Date Published: July 3, 2017
Publisher: Public Library of Science
Author(s): Chengchen Zhao, Sheng’en Hu, Xiao Huo, Yong Zhang, Zhaohui Qin.
An increasing number of single cell transcriptome and epigenome technologies, including single cell ATAC-seq (scATAC-seq), have been recently developed as powerful tools to analyze the features of many individual cells simultaneously. However, the methods and software were designed for one certain data type and only for single cell transcriptome data. A systematic approach for epigenome data and multiple types of transcriptome data is needed to control data quality and to perform cell-to-cell heterogeneity analysis on these ultra-high-dimensional transcriptome and epigenome datasets. Here we developed Dr.seq2, a Quality Control (QC) and analysis pipeline for multiple types of single cell transcriptome and epigenome data, including scATAC-seq and Drop-ChIP data. Application of this pipeline provides four groups of QC measurements and different analyses, including cell heterogeneity analysis. Dr.seq2 produced reliable results on published single cell transcriptome and epigenome datasets. Overall, Dr.seq2 is a systematic and comprehensive QC and analysis pipeline designed for parallel single cell transcriptome and epigenome data. Dr.seq2 is freely available at: http://www.tongji.edu.cn/~zhanglab/drseq2/ and https://github.com/ChengchenZhao/DrSeq2.

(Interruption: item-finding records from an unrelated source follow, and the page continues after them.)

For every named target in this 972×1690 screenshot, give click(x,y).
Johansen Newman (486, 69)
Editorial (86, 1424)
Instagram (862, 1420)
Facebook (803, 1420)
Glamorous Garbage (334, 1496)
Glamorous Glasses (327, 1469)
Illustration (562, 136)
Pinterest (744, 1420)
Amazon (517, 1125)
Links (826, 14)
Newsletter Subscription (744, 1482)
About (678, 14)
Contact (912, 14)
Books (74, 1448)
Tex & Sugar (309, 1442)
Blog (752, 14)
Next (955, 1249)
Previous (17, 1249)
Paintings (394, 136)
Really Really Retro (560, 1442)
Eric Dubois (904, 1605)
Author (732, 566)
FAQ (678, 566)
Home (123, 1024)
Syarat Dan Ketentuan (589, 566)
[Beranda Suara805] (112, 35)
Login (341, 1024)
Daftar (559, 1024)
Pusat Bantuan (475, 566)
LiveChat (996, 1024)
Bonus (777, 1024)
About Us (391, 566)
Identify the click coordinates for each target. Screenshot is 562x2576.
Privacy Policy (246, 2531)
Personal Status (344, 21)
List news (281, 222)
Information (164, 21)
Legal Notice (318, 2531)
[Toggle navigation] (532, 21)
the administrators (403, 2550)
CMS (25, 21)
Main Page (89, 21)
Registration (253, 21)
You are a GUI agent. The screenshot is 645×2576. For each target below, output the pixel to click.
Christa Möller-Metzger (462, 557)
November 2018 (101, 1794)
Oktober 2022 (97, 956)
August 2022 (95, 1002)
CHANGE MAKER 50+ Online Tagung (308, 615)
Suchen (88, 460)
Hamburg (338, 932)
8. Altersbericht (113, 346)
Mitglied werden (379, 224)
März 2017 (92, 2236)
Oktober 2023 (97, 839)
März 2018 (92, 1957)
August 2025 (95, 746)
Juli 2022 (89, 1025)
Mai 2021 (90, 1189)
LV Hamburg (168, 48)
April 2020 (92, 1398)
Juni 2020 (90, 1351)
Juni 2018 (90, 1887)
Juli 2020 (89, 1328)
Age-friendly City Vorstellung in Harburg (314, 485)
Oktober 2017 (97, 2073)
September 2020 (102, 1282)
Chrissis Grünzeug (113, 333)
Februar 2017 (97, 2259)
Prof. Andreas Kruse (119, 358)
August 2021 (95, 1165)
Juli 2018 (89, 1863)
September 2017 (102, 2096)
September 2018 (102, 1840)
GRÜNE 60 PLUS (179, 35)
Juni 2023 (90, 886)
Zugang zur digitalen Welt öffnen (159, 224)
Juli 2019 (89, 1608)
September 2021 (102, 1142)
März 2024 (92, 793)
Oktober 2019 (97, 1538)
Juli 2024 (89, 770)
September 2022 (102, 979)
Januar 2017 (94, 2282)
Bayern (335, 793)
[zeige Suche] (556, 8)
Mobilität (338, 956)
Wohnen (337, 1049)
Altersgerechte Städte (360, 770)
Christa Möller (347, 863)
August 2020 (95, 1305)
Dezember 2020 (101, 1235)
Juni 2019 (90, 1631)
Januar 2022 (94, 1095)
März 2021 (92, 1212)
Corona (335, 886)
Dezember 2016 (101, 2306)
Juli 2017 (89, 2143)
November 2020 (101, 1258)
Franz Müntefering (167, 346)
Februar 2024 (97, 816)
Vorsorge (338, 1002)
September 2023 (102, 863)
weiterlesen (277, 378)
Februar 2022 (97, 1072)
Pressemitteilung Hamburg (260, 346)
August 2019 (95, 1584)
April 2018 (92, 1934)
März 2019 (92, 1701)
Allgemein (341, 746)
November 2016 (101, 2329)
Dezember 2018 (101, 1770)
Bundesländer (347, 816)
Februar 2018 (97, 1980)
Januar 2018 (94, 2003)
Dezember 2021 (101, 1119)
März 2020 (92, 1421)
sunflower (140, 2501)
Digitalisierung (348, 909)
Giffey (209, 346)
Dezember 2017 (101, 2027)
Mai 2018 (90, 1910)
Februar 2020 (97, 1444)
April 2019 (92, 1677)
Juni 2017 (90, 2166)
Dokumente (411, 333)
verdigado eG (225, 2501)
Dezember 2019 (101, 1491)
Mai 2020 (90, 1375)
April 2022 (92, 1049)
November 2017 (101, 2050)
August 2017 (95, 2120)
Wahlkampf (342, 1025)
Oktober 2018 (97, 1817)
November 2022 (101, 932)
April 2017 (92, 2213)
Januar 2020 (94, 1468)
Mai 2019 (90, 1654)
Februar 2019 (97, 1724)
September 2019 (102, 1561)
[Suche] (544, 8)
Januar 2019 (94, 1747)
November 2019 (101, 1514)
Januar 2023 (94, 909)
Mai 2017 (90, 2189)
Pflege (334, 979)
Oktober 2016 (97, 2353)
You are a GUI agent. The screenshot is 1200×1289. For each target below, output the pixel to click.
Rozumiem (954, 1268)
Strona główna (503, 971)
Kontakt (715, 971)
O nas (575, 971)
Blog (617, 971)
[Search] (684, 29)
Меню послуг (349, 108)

To better understand cell-to-cell variability, an increasing number of transcriptome technologies, such as Drop-seq [1, 2], Cyto-seq , 10x genomics , MARS-seq , and epigenome technologies, such as Drop-ChIP , single cell ATAC-seq (scATAC-seq) , have been developed in recent years. These technologies can easily provide a large amount of single cell transcriptome information or epigenome information at minimal cost, which makes it possible to perform analysis of cell heterogeneity on the transcriptome and epigenome levels, deconstruction of a cell population, and detection of rare cell populations. However, different single cell transcriptome technologies have their own features given their specific experimental design, such as cell sorting methods, RNA capture rates, and sequencing depths. But the methods and software such as Dr.seq  were developed for one single cell data type with certain functions (S1 File). Furthermore, the quality control step of single cell epigenome data is more challenging than for transcriptome data given the amplification noise caused by the limit number of DNA copy in single cell epigenome experiments. But few quality control and analysis method was developed specific for single cell epigenome data. Thus a comprehensive QC pipeline suitable for multiple types of single cell transcriptome data and epigenome data is urgently needed. Here, we provide Dr.seq2, a QC and analysis pipeline for multiple types of parallel single cell transcriptome and epigenome data, including recently published scATAC-seq data. Dr.seq2 can systematically generate specific QC, analyze, and visualize unsupervised cell clustering for multiple types of single cell data. For single cell transcriptome data, the QC steps of Dr.seq2 are primarily derived from Dr.seq  and the output of Dr.seq2 on these data will not be described in details in this paper.
In summary, Dr.seq2 is designed for QC and analysis components of parallel single cell transcriptome and epigenome data. Parallel single cell transcriptome data generated by different technologies can be transformed to the standard input for Dr.seq2 with contained functions. Using relevant commands, Dr.seq2 can also be used to report quality measurements based on four aspects and generate detailed analysis results for scATAC-seq and Drop-ChIP datasets.